ToM on Cray CNL

From Tau Wiki
Jump to: navigation, search

Updated: 6/18/2010

Known issues:

1. MRNet will not build under the PGI environment on both kraken and jaguar. This is a known issue with the MRNet team. Michael Brim from U of Wisconsin says this is a problem with the way the STL libraries are used and they are trying to address this.

2. ToM will build under both PGI and GNU environments. Of course, this does not help since PGI and GNU mangles C++ names differently. Attempting to use ToM/PGI on an application with MRNet/GNU will expose this problem.

3. The above presents problems with applications like PFLOTRAN which currently works under the PGI (and cray) programming environments but I have failed to get it working under the GNU environment.
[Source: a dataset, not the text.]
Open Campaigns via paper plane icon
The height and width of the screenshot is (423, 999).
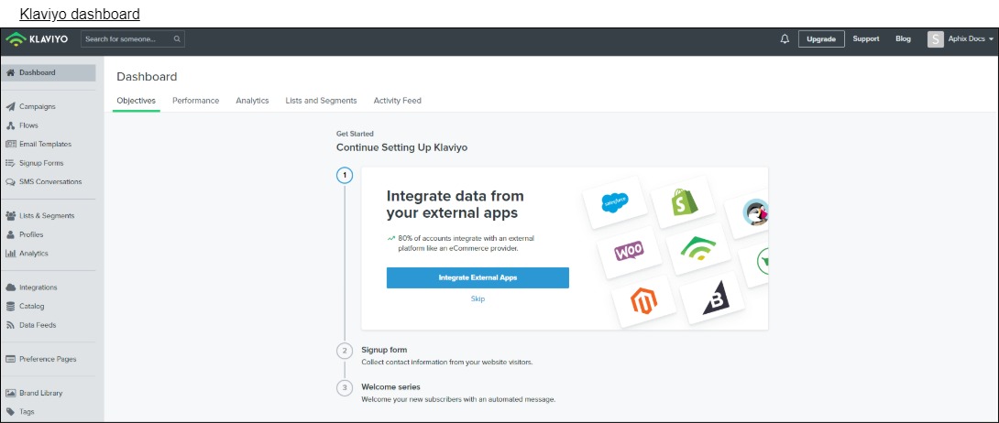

4. The ToM front-end needs to be started in the background simultaneously with the application back-ends (instrumented by TAU and managed by ToM). The cray scheduling environment allows this, but requires (for good reason) that the node (size of 12) boundaries be respected. So, if processes are put into background on a set of nodes, those nodes cannot also host any new processes that are subsequently started by aprun.

Possible solutions/workaround:

1. Making ToM use MRNet's lightweight interface is a possible solution. The lightweight interface is a C-based interface and is not subject to name mangling. ToM/PGI should then work fine with MRNet/GNU and PFLOTRAN/PGI. In any event, the lightweight interface is required for BG/P operations, so this should be a win-win.